It’s a blizzard! Time to skip!

It is one of those days. A winter storm rolled in at noon, just like the weather forecasters said. The wind that got a jump start on the snow and ice pellets by a couple of hours has worked its way up to a steady gale force with gusts that take your breath away.

They say now that there are almost 5 inches of snow that have fallen, but nowhere on our farm could you get a true reading since the wind sweeps some places clean and in others the drifts are up about 5 feet.

The wind is whipping in from the northeast and then drops in on the lee side of things, so I have to break through one of those drifts at the south-facing opening from the barn to the feed lot. Holding a bale of hay up on my shoulders it’s a bit of a challenge to reach down and lift out the plastic basins from the metal frames of the feeders to dump out the snow. With the ewes bashing into me in their eagerness to get to the evening’s feed, I grumble and thrust out my hip to give myself some working space.

I have planned ahead this night. The wind was already whipping at this morning’s feeding and blasted bits of hay and dust into my eyes. So I had to spend quite a bit of time flushing my eyes at the sink before breakfast. But then I found my goggles, and I’m wearing them now in the feedlot, which makes me feel proud of my own cleverness.

And then it is the turn of the lambs. I grab a half bale, about 30 pounds worth, and make my way through three gates. These lambs from last March and April always go through the same routine. A couple of them have half climbed the last gate in eager anticipation. As soon as I open it three or four of them push past me and then brush all around my legs. Then we reach the door out to the feedlot and first one and then another and another do their thing. They buck. They leap high and kick up their back hooves. More than once I’ve seen one leap so high that another, making its way toward the feeder, runs clear underneath it, so that the leaper tumbles to the ground. But there is no embarrassment. No complaint.

It’s dark, the wind is whipping, the snow and ice pellets are slashing, but these lambs know I’m on my way with food. And they are filled with the thrill of life!

Connie and I have delighted many times to behold lambs a few weeks to a couple months old jumping and leaping and bucking around the pastures. We call these lamb frolics.  But this year’s crop has carried this carrying-on much further. These girls are now almost a full year old and tonight’s display impresses me as the most exuberant I’ve ever witnessed. 

And each time I see this bucking and abandonment, I myself forget all decorum. I have to yip and yipe and yippee and throw in a couple whoops and hollers. I get to taste a little bit of the amazed joy that the cosmos felt when the Lord flexed muscles to save a people from oppression. Then, at the Exodus, even mighty mountains skipped like rams and the hills like lambs. What a stormy day that must have been; but the Lord was surely in that storm (Psalm 114).
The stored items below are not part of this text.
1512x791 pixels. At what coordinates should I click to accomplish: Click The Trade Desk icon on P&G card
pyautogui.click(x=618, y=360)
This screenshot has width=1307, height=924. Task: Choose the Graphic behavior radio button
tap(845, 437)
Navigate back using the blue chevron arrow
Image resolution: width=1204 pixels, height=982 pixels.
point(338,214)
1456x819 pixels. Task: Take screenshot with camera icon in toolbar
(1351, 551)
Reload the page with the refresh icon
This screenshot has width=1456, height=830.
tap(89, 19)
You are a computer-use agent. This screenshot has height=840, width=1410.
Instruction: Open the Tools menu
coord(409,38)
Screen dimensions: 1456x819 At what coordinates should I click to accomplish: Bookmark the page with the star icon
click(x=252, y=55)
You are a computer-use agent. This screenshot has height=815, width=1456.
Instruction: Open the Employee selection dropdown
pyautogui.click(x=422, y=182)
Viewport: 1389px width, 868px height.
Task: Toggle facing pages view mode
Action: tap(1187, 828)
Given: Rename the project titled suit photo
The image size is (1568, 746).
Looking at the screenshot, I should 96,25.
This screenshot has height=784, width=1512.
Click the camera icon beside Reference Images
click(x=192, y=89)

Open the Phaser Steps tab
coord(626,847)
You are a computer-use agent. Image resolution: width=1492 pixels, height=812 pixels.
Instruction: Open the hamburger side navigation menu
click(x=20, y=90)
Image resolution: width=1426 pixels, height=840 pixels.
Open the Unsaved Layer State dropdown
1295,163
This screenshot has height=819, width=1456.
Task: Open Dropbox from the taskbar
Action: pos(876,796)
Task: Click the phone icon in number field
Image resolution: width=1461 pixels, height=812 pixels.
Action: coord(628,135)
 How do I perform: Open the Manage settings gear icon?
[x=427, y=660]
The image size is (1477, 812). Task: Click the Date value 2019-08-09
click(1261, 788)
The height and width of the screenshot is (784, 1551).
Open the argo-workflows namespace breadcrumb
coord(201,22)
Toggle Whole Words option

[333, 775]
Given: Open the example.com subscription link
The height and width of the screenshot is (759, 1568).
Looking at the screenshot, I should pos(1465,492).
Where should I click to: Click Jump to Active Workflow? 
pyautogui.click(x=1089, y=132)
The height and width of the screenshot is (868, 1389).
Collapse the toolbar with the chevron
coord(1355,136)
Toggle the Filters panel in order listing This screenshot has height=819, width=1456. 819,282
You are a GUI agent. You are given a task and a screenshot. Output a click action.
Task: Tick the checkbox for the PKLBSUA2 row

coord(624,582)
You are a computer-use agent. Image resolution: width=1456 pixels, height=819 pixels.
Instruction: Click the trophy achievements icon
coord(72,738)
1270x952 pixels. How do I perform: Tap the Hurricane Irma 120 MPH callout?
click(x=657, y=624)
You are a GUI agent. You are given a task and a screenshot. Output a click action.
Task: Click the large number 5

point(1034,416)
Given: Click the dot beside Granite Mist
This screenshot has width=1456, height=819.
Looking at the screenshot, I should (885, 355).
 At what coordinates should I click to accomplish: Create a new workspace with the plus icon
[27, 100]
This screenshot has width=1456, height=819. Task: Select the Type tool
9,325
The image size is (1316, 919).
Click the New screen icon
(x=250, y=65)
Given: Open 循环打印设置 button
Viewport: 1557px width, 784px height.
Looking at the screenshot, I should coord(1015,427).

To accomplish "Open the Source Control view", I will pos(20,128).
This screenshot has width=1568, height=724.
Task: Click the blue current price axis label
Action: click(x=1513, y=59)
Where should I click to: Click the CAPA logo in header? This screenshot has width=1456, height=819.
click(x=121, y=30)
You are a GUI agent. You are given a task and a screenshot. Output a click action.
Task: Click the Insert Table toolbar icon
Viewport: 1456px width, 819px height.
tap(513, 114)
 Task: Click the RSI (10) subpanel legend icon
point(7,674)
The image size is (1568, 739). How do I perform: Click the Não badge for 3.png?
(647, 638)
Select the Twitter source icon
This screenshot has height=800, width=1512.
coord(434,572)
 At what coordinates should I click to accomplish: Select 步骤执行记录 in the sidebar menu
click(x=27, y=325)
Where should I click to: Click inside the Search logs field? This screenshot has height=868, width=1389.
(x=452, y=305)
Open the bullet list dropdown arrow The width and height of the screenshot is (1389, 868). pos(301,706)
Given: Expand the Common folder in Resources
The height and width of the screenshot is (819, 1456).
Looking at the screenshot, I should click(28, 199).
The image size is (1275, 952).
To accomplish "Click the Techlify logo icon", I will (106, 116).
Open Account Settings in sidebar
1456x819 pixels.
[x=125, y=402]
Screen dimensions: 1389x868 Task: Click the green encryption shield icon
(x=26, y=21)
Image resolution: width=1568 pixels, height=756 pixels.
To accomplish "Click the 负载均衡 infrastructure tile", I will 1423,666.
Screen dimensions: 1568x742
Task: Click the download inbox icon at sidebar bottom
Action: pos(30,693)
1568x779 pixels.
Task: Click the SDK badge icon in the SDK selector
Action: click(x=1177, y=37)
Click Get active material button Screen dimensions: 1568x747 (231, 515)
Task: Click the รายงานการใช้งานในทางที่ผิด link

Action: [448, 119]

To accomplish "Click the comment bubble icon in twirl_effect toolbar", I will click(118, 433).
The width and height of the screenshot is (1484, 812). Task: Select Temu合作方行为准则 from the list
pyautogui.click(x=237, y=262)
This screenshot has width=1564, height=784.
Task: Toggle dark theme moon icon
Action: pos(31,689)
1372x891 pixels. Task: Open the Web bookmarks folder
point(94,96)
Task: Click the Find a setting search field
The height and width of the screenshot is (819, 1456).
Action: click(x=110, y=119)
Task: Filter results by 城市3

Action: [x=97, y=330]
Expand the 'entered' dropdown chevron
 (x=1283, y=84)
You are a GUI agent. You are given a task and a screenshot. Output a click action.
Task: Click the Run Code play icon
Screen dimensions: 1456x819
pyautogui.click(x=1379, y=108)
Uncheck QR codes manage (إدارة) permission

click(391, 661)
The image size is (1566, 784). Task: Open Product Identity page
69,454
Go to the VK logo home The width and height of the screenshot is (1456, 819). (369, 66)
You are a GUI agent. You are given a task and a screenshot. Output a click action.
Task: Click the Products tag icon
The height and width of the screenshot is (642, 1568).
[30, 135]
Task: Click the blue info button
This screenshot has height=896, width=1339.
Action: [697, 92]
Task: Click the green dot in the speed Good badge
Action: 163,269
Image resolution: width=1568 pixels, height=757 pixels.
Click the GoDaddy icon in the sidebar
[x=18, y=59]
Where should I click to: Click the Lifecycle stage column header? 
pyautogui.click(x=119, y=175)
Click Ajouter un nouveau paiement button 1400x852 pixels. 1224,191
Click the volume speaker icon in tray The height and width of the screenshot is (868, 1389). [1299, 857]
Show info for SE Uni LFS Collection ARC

People can share in that kind of  crazy joy-in-the-face-of-adversity–that kind of glorious and godly abandonment. I once performed a marriage for a young man who survived leukemia. In the dark days, when he was a very young chemotherapy patient, he would don a ridiculous hat with a propeller on top and prowl the malls with a friend. They would accost unsuspecting passersby asking what time it was. When told the time he would whip off his hat, revealing his bald head, and shout, “Time to spin!” Then he and the friend would spin around and laugh themselves silly as they defied Death with magical, joyful abandonment.

So, of course I’m joyful too. After all, I’ve got my favorite jacket with its fourth replacement zipper recently installed. Warm boots on my feet. I’ve got a good store of hay and clean straw out for the sheep. I’ve just had a turn with the dogs around the farm on cross-country skis, so my body is stoked.

And, best of all, I’m feeling totally smug, because I’ve got my goggles on.

It’s a real, ripping blizzard! Yippee!

About John

John is a retired pastor of the Evangelical Lutheran Church in America who has served congregations for over 40 years, including in rural, suburban, campus ministry and urban settings. His love of Border Collie sheepdogs has been fortified by his many friendships with shepherds all around the world. Nothing he has ever or will ever accomplish is as significant as the patience God, his wife and his friends have shown in putting up with his deficiencies.